A survey of 233 firms by the Confederation of British Industry (CBI) and Mercer Human Resource Consulting, found that rising pension costs are also threatening the long-term competitiveness of UK firms.
Many employers are putting in huge amounts to make up funding shortfalls in their DB schemes with some companies contributing between 30% and 60% of their payroll. Average employer contribution was 16.2%.
Mercer’s worldwide partner Peter Thompson said: The cost of DB pension provision has risen sharply in recent years. Many employers are having to contribute large, unplanned amounts to DB schemes, which explains why so many companies have now closed them to new members.
The survey highlights the substantial change in the types of pensions companies now offer – over the past two years, 41% of firms running DB schemes have switched to Defined Contribution (DC) for new employees. A further 10% are expected to switch to DC over the next 12 months. Two-thirds of employers have kept DB schemes for existing employees, but only 24% of companies now offer them to new employees – half the number of 10 years ago. Asked to predict pension provision in 10 years time, companies were clear that DC schemes would dominate, stating they would be the main form of pension for 60% of companies. There is growing interest in hybrid schemes – a combination of DB and DC – which share the risk between employers and employees. CBI deputy Director-General John Cridland said: These findings indicate that a major shift may be under way from occupational pension schemes to a much more flexible range of savings products.

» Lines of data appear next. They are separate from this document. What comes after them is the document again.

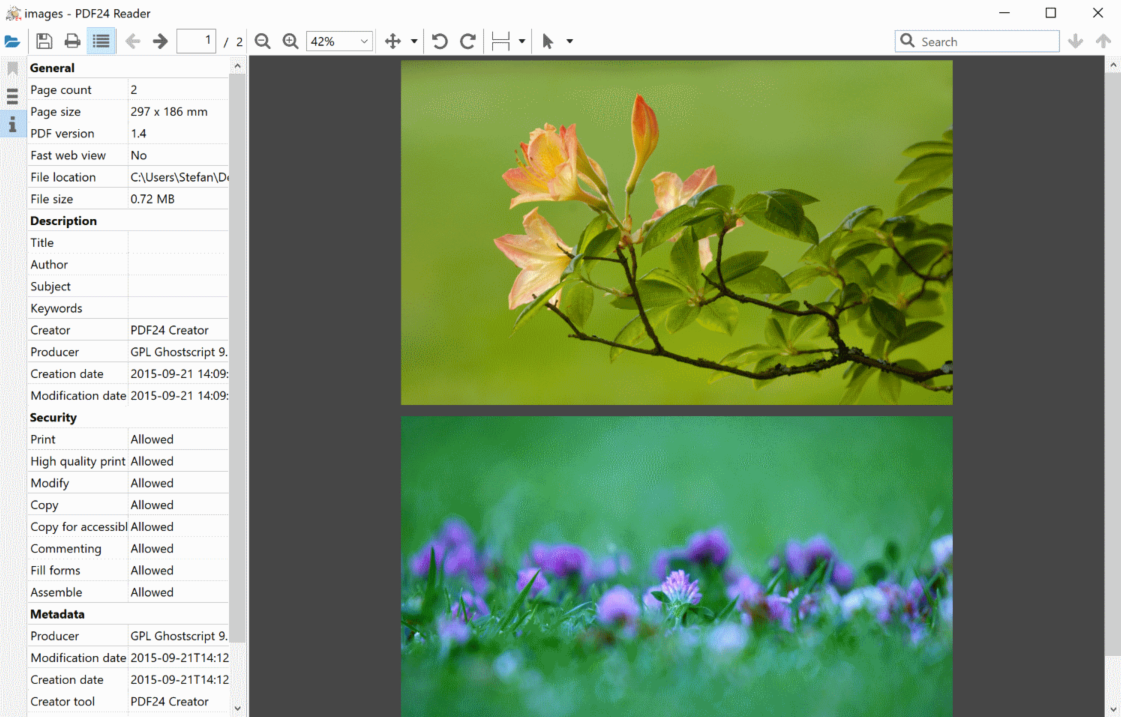Viewport: 1121px width, 717px height.
Task: Click into the Search text box
Action: [x=985, y=41]
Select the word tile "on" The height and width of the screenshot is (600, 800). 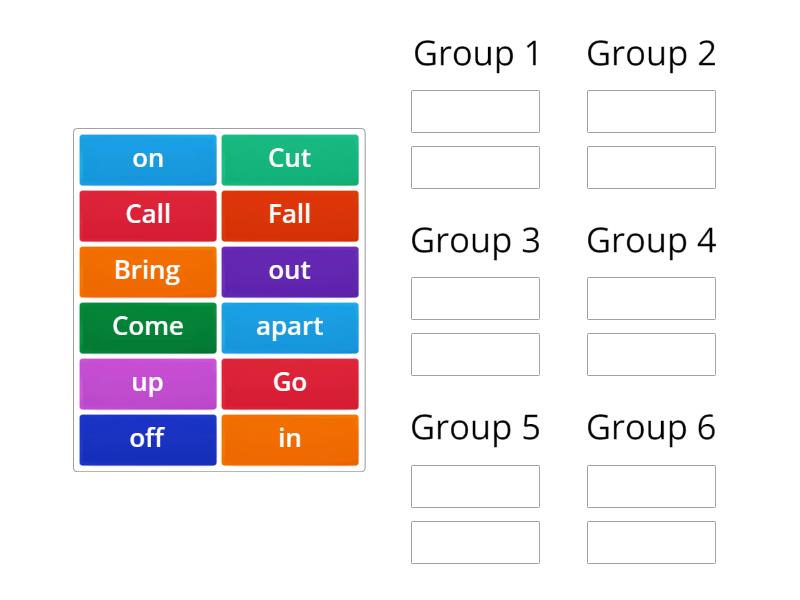click(147, 158)
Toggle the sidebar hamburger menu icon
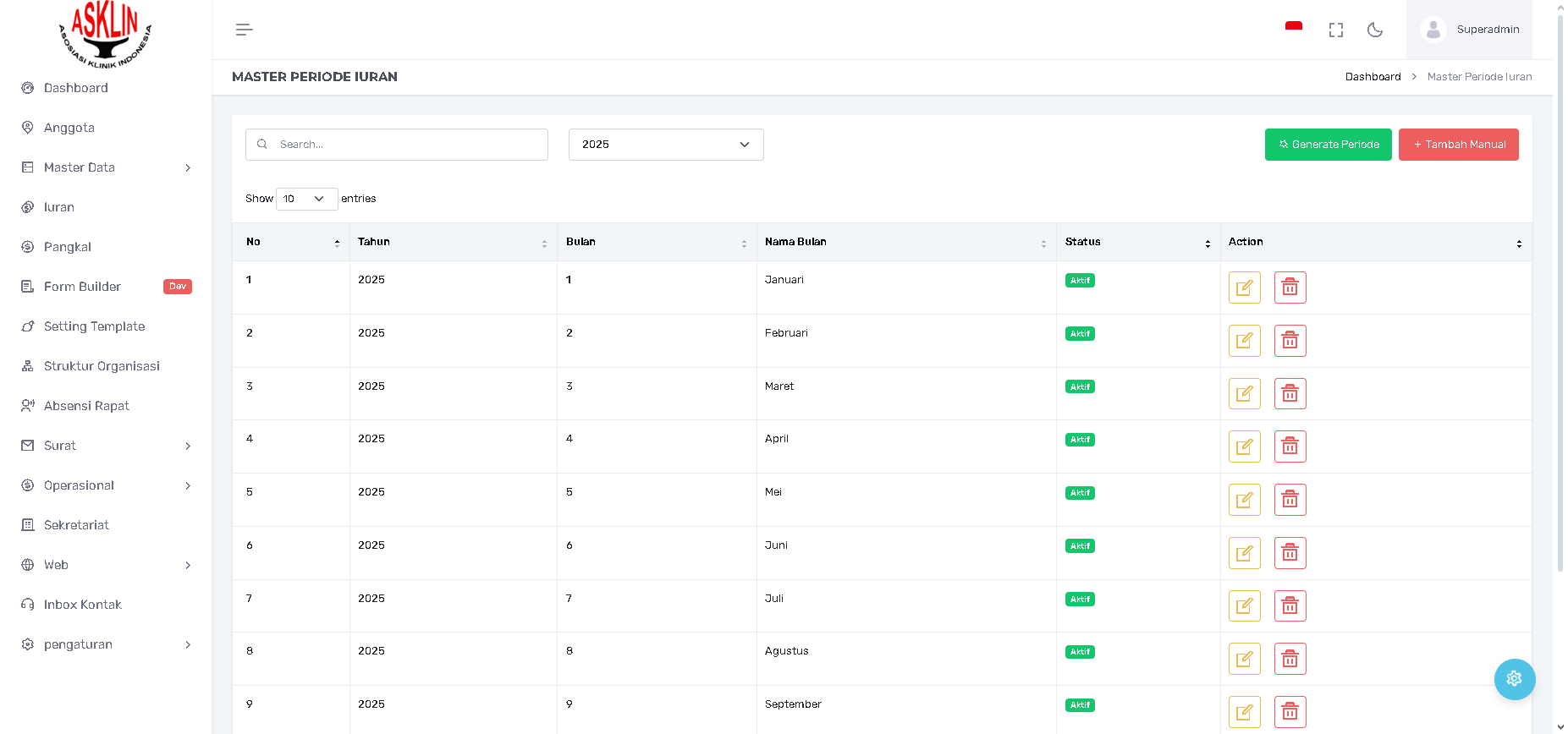This screenshot has width=1568, height=734. (244, 30)
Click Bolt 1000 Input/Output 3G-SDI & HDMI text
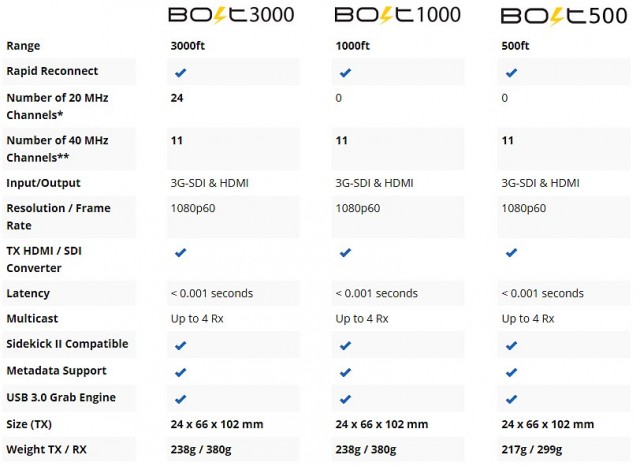 pos(374,183)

“ As people live longer and retire later, the whole concept of retirement pensions will also change. Employers believe that new savings routes will be more suitable to meet employees' evolving needs. The survey showed that many employees remained ignorant or unsure about the benefits on offer and were failing to take advantage of company contributions to pension schemes. Forty-eight per cent of employees in the survey were eligible for a DB scheme and 38% for a DC scheme. But, while 83% of those eligible joined DB schemes, the figure for DC schemes was only 38%.